* **TRAVAIL À FAIRE**:
Recopiez fidèlement le passage du texte proposé qui débute par « Une série sympathique » et se poursuit jusqu'à « super-héroïque avec Invincible. ».

* **TEXTE PROPOSÉ**:
▽
Le premier TPB regroupe les sept premiers épisodes et se termine sur une véritable scène choc. Le deuxième recueil, un peu moins épais, s'avère également intéressant. Non seulement parce que l'auteur entraîne ses personnages dans une voie radicalement nouvelle, mais aussi parce que Kirkman s'amuse à parsemer son récit de clins d'œil à ses autres sagas. Une rencontre a notamment lieu entre Wolf-Man et Invincible, et la fille de Gary engage Damien Darkblood. Rappelons que ce détective, sorte d'hommage très direct au Rorschach de Watchmen, avait déjà mené une enquête dans la série Invincible.
Chaque recueil est disponible pour une douzaine d'euros, port compris. Le niveau d'anglais requis est particulièrement bas, les dialogues ne nécessitant pas de connaissances très pointues pour être parfaitement appréhendés. Enfin, chaque volume dispose d'une importante galerie de croquis, qui plus est commentés, en bonus (20 pages tout de même pour le premier, douze pour le deuxième).
Une série sympathique qui, sans être du niveau des meilleurs travaux de Kirkman, recèle de bonnes surprises et se muscle au fil des épisodes.
Invincible
L'on reste chez Image et dans le super-héroïque avec Invincible.
△
* **DONNÉES FOURNIES**:
▽
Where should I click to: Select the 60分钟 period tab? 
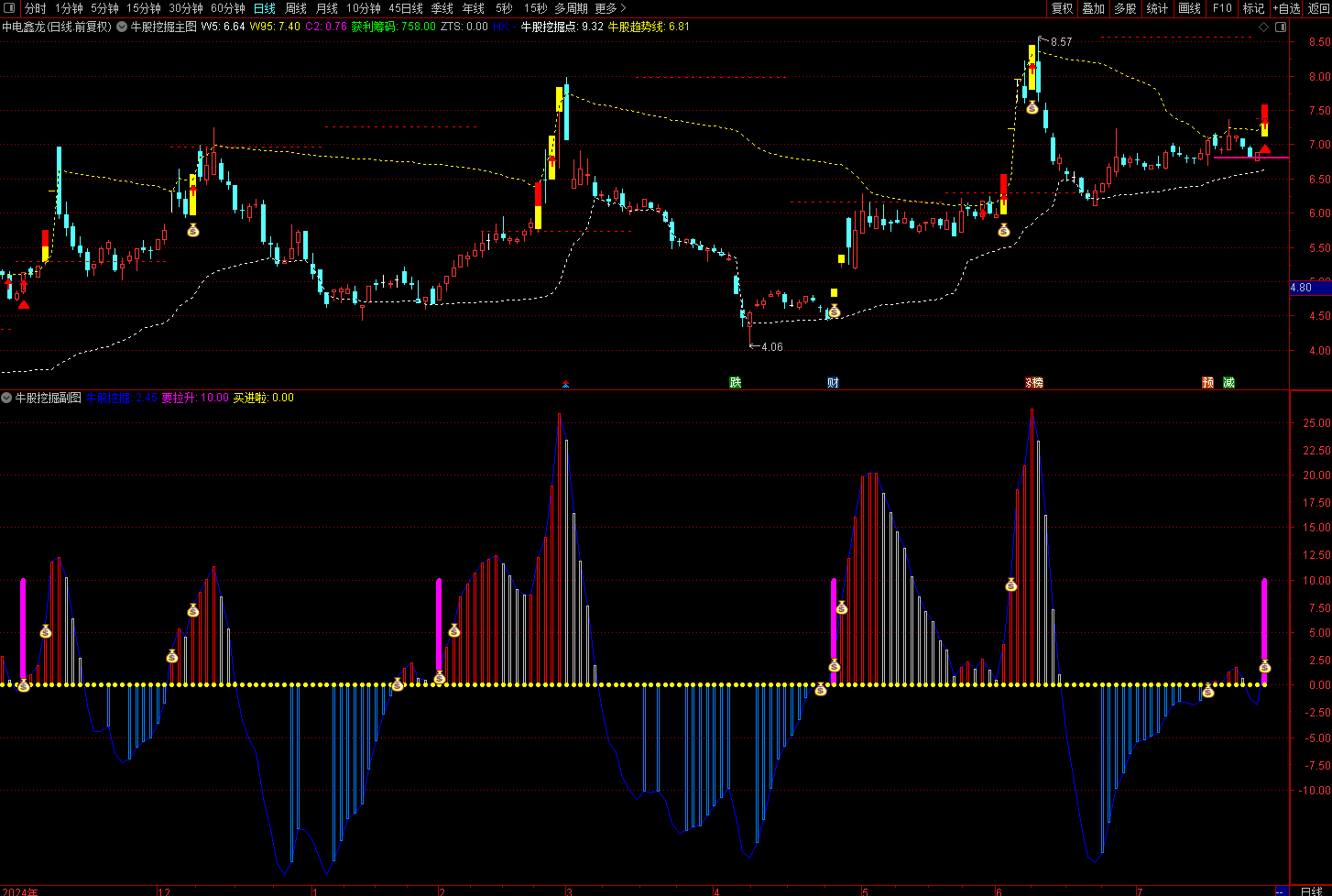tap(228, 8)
△
* **CORRIGÉ DE L'EXERCICE**:
Une série sympathique qui, sans être du niveau des meilleurs travaux de Kirkman, recèle de bonnes surprises et se muscle au fil des épisodes.
Invincible
L'on reste chez Image et dans le super-héroïque avec Invincible.